-- Opening Marker --
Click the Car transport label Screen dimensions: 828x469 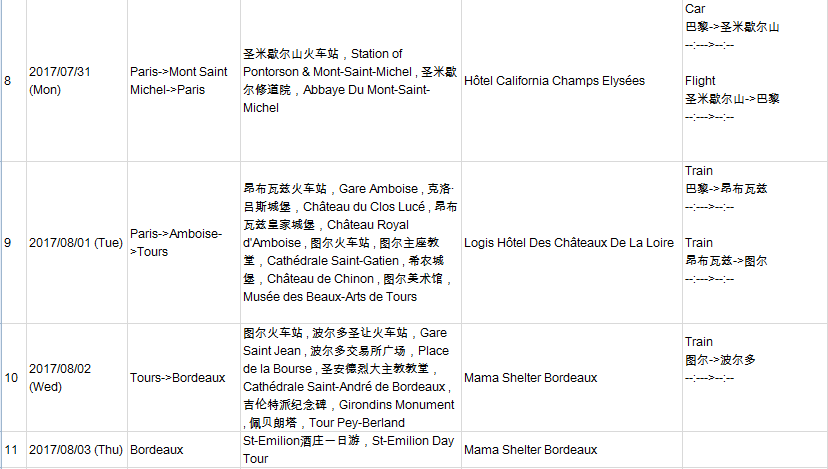coord(695,9)
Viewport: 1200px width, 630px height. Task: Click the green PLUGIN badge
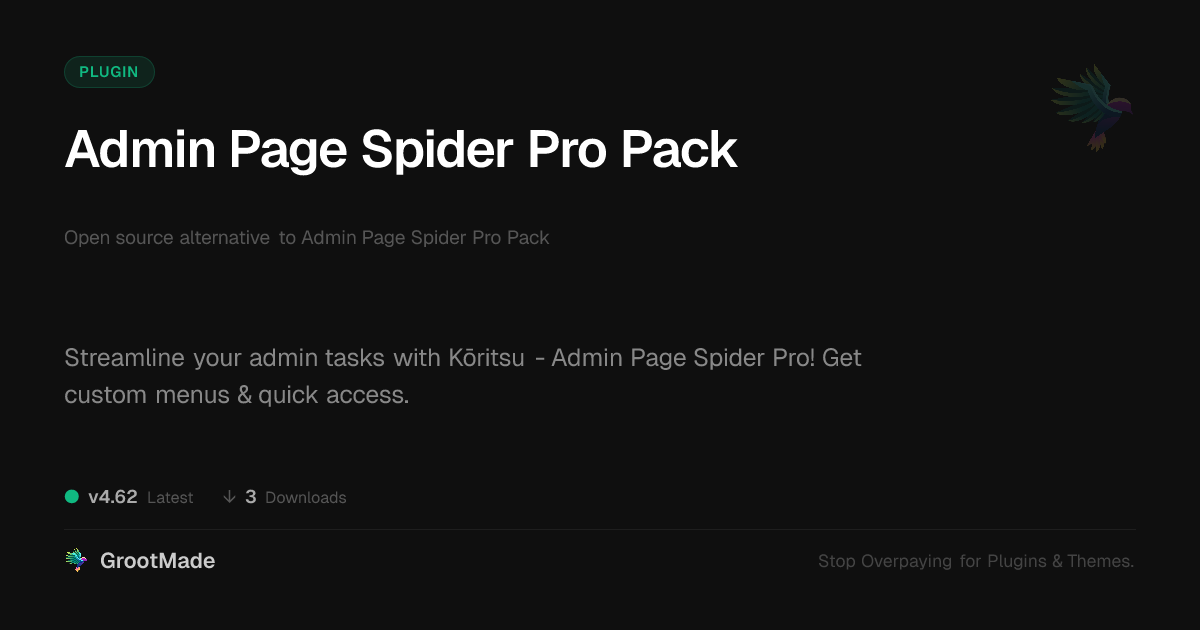(x=109, y=72)
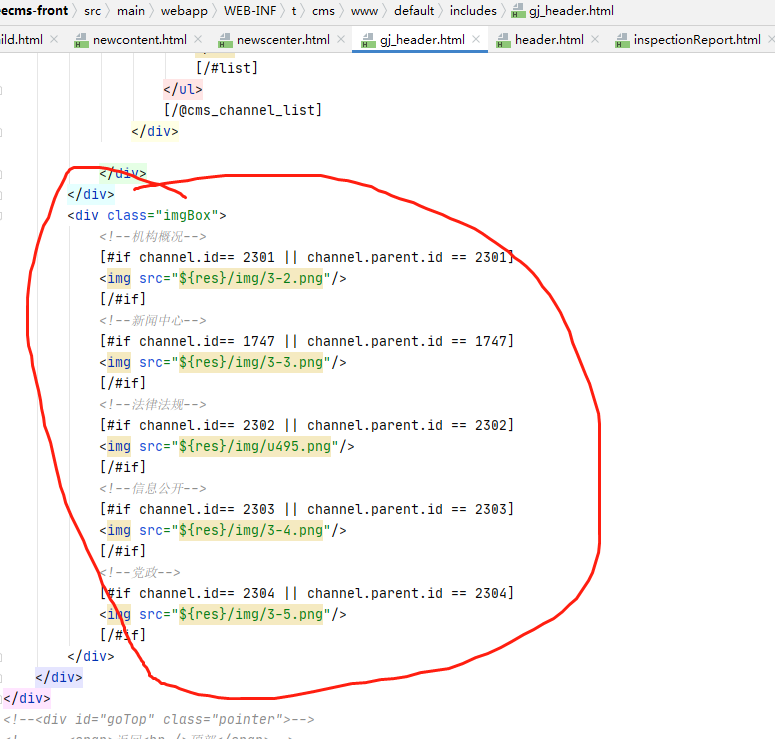Click the newcontent.html tab file icon

click(x=79, y=40)
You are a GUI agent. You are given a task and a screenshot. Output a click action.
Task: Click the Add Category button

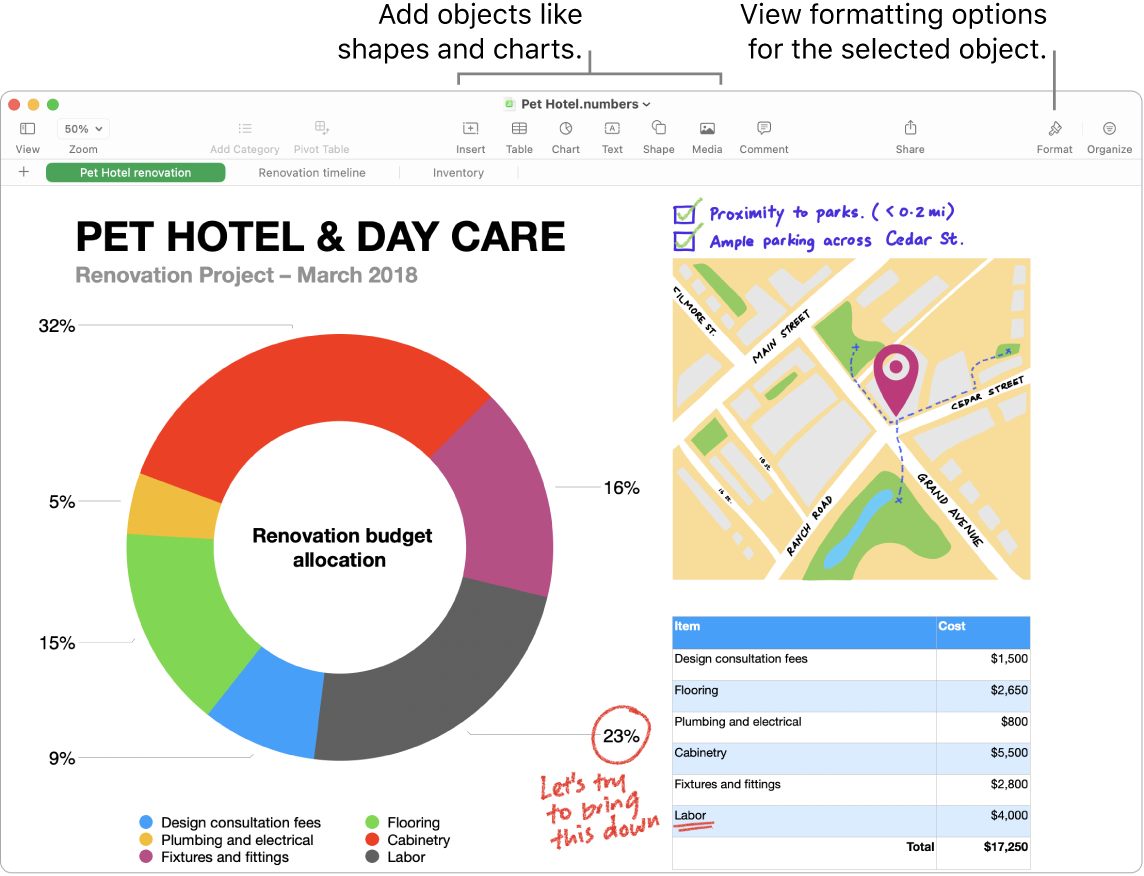point(244,135)
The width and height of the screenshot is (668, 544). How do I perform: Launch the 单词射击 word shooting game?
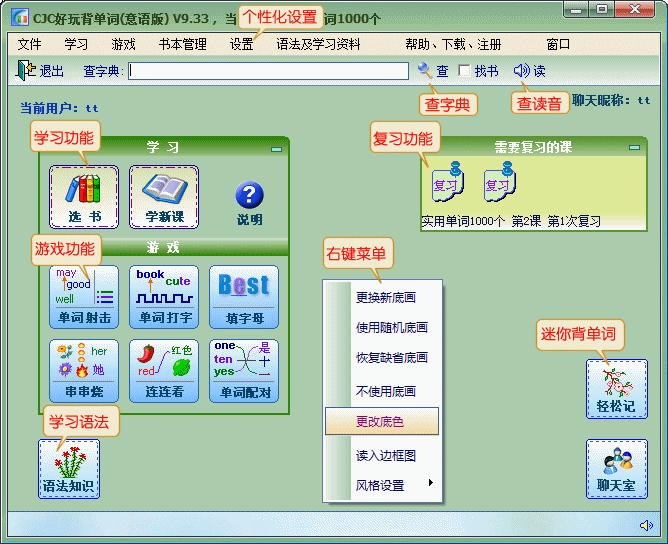pyautogui.click(x=84, y=296)
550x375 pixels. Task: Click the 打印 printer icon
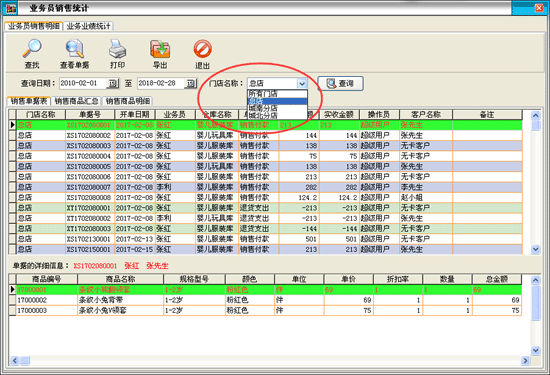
-- Closing Marker --
| AIM OF THE EXERCISE |
Produce an exact copy of the lines from the line containing "Task: Click the Add Category button" to the end of the material, both ends included, and omit every picture.

| OUTPUT FOR THIS TASK |
Task: Click the Add Category button

point(244,135)
The width and height of the screenshot is (668, 544). How do I perform: Launch the 单词射击 word shooting game?
pyautogui.click(x=84, y=296)
550x375 pixels. Task: Click the 打印 printer icon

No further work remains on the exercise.